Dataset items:

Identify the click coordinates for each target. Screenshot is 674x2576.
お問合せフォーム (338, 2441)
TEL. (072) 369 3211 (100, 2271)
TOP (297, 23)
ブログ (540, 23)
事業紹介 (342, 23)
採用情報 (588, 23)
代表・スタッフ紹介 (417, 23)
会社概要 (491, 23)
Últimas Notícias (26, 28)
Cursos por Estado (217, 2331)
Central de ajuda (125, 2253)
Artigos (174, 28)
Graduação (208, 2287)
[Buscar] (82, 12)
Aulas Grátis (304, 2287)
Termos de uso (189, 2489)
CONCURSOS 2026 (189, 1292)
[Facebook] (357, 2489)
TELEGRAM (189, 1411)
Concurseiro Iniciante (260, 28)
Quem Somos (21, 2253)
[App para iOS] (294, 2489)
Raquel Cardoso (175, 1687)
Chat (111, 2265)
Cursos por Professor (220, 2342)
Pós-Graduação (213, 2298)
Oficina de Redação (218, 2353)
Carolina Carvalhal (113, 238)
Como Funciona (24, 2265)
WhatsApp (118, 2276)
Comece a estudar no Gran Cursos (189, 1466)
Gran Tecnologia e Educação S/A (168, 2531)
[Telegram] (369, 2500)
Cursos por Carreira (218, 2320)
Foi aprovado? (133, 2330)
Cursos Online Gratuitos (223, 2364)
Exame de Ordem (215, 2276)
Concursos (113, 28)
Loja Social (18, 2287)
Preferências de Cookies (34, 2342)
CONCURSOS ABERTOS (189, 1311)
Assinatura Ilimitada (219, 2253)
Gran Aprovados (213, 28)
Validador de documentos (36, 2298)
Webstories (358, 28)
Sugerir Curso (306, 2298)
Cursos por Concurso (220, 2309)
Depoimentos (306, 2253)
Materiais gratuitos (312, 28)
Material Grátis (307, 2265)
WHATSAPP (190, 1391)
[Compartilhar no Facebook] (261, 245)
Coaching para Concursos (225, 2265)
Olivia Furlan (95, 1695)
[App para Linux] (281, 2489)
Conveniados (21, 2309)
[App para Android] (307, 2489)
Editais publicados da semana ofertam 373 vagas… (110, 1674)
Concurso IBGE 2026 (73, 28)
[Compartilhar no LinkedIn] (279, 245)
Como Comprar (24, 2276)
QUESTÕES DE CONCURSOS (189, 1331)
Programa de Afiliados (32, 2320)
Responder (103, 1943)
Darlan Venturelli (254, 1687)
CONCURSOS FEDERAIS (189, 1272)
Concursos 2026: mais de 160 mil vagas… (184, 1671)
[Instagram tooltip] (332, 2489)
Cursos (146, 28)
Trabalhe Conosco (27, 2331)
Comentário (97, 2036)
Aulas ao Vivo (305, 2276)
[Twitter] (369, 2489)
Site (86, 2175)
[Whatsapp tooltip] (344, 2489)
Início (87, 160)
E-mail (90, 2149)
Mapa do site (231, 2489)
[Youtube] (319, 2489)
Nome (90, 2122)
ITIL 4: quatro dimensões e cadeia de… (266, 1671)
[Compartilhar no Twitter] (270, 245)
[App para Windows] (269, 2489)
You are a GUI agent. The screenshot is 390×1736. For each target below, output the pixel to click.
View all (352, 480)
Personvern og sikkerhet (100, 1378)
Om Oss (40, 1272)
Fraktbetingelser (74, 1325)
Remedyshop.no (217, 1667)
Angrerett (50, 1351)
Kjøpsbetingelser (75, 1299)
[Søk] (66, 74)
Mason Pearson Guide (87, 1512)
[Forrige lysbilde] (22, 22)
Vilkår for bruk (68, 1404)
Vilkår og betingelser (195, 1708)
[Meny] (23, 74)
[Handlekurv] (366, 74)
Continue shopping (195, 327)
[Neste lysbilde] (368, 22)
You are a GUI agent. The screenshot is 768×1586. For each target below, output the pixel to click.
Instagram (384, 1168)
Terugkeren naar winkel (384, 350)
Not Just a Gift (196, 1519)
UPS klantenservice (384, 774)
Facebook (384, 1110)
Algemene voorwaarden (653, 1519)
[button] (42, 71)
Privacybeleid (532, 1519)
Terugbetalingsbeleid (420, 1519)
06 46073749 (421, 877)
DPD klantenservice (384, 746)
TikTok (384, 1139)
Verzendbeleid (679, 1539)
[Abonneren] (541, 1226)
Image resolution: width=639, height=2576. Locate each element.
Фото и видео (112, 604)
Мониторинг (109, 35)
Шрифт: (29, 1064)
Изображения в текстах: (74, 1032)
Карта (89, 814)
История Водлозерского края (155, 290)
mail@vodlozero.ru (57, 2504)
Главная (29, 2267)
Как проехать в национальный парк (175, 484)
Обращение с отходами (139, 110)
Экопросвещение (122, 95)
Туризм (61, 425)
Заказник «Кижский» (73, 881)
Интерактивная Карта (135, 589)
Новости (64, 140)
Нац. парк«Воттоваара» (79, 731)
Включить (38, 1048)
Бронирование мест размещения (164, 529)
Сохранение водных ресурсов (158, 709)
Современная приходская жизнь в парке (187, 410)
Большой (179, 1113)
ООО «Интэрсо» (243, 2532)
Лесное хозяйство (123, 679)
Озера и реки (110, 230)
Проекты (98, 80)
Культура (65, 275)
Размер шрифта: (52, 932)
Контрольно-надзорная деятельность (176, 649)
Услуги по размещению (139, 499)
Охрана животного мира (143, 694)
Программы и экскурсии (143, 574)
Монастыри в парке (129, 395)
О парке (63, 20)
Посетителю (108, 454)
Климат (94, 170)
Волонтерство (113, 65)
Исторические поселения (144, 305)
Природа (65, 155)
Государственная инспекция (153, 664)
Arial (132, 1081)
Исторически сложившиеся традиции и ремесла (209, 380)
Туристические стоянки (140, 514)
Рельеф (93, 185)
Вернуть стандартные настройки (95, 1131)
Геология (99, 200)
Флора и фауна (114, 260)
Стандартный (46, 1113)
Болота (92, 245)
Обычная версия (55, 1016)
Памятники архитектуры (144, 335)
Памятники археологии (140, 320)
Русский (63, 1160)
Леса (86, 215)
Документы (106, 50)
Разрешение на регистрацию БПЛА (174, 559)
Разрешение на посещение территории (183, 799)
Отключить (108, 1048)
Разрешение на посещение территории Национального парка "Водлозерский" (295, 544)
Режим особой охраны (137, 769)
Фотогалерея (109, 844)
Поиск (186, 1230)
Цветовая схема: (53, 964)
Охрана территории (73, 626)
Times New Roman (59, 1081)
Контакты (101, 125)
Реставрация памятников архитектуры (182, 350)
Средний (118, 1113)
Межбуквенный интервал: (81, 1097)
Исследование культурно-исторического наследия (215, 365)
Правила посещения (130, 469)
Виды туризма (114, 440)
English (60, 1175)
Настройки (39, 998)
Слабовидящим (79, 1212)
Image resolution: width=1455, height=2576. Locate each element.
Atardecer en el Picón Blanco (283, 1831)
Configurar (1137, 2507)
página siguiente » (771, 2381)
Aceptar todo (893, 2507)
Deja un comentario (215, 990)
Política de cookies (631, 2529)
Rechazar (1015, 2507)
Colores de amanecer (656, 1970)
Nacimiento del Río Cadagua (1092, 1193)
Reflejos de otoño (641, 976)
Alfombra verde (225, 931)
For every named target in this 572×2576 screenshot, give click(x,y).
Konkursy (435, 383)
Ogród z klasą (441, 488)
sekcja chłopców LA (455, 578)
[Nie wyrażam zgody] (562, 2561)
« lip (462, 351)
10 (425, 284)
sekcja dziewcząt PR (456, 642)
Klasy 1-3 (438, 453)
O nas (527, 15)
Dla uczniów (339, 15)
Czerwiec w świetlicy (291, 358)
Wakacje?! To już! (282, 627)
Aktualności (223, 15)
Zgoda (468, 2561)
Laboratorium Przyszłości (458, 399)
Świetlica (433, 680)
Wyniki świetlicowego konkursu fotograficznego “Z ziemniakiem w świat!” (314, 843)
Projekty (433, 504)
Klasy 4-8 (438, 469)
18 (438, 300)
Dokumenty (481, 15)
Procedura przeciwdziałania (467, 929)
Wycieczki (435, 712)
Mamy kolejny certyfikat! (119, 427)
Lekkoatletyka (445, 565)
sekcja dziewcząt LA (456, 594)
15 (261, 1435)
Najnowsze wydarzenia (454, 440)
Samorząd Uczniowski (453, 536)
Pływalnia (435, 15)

Task description
The answer must be a single number: the count of lines in the entries that include "архитектуры".

Solution to this task
2